Tasks
[1] Copy the passage on Smilovic's style, starting at "Her travels have" and ending at "and never overwrought.", and substitute "International travel" for "Global exposure".
[2] List each garment or piece of footwear that the passage on Smilovic's style names as part of her office uniform.

Text excerpt
Her travels have allowed her the opportunity of seeing what various cultures have to offer and how people are affected by both their upbringing and their surroundings. Global exposure also has helped Smilovic to refine her own clear sense of style: clean, relaxed and feminine with modern lines, and simplicity that’s still luxurious—never fussy and never overwrought.

“I always want things to have a relaxed air about them,” she explains. “I think you should feel comfortable and chic in what you’re wearing, so everything I do has a bit of ease about it without ever being sloppy.”

Confessing that she’s also a bit obsessed with menswear and tailoring, Smilovic tends to shop at men’s stores for oversized blazers and sweaters, or pants that can be belted and rolled up.

“It’s because of this that I love mixing in something drapey and feminine,” Smilovic says. “I think a bit of contradiction is always important; otherwise, a look can become very one-note, very flat. Everyone in the office knows me for my uniform: a gray sweater, feminine brogues, rolled-up jeans and a giant, oversized menswear tailored coat.”

Material
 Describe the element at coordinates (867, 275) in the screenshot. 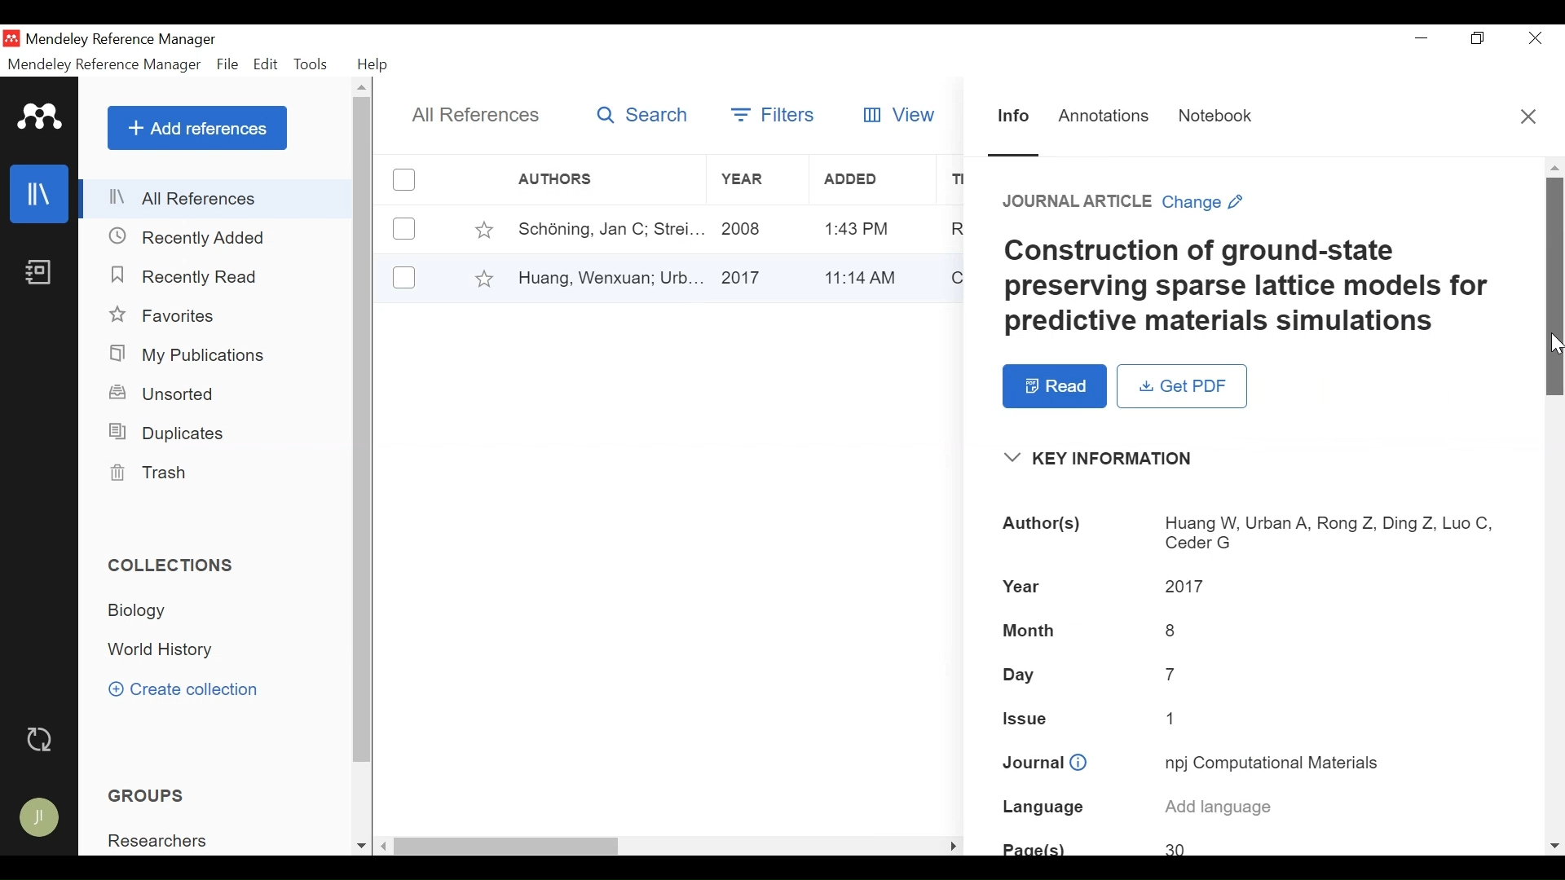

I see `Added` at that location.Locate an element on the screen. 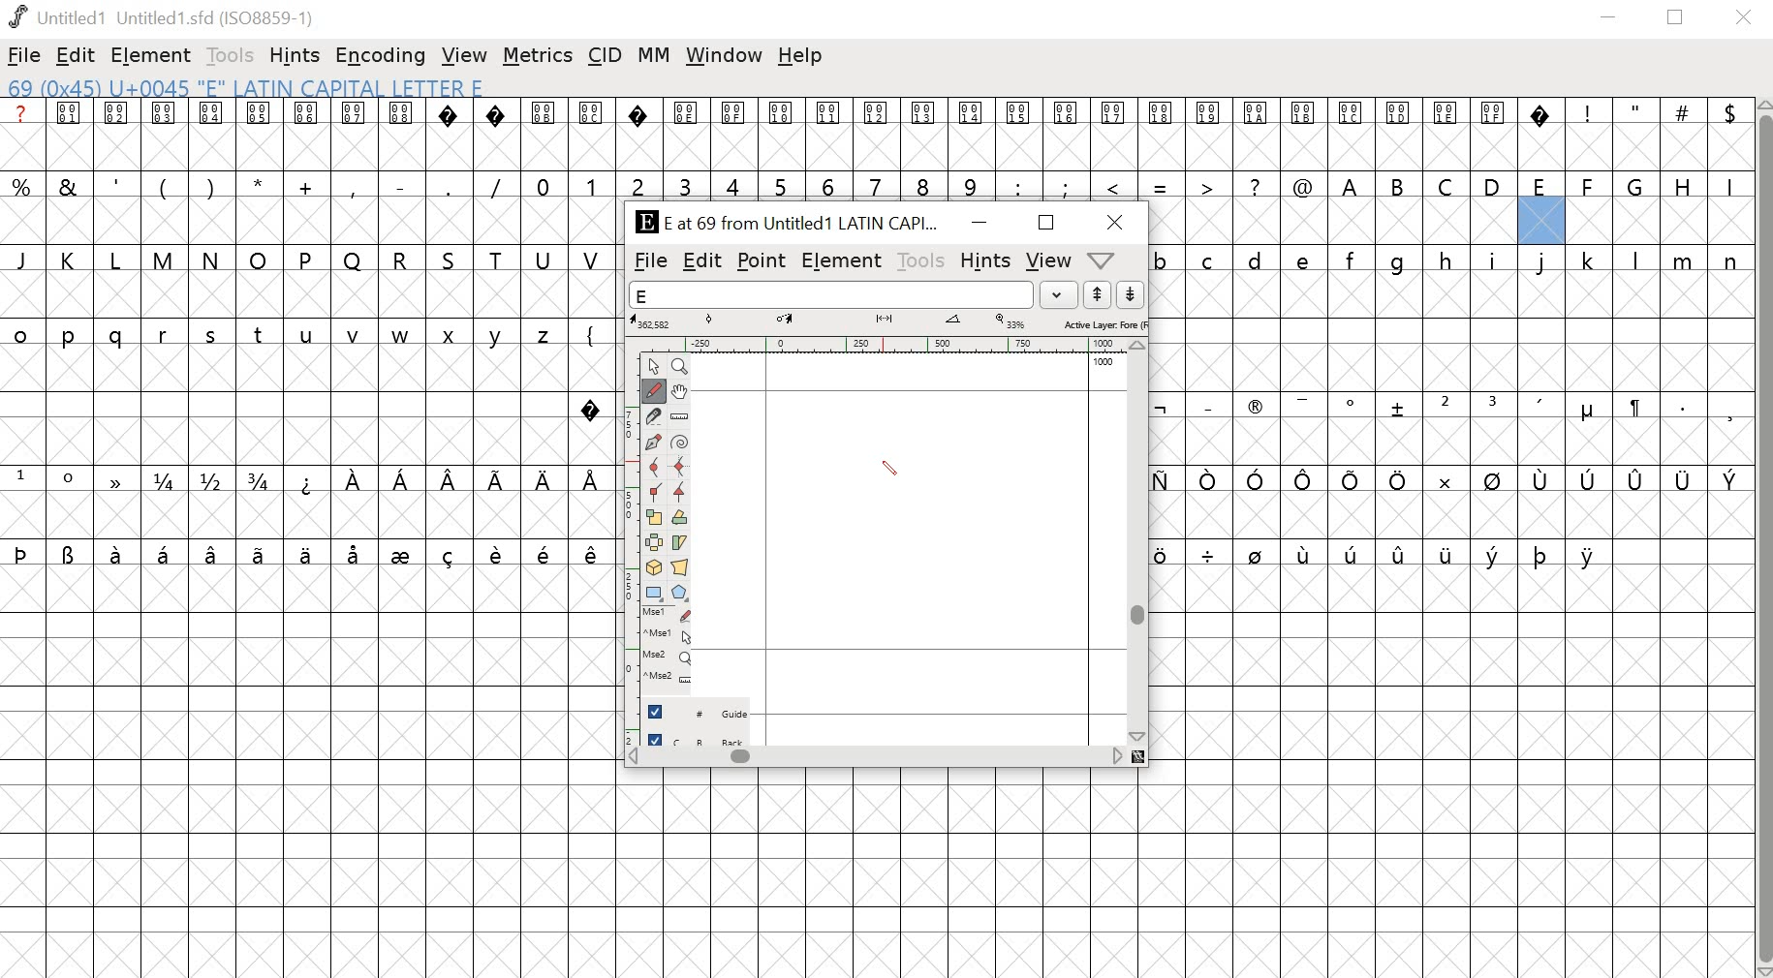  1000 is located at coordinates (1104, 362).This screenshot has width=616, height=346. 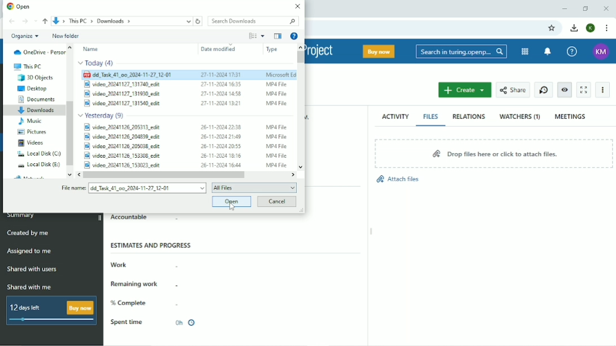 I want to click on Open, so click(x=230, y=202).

Worked solutions
[1]
Her travels have allowed her the opportunity of seeing what various cultures have to offer and how people are affected by both their upbringing and their surroundings. International travel also has helped Smilovic to refine her own clear sense of style: clean, relaxed and feminine with modern lines, and simplicity that’s still luxurious—never fussy and never overwrought.

[2]
- a gray sweater
- feminine brogues
- rolled-up jeans
- a giant, oversized menswear tailored coat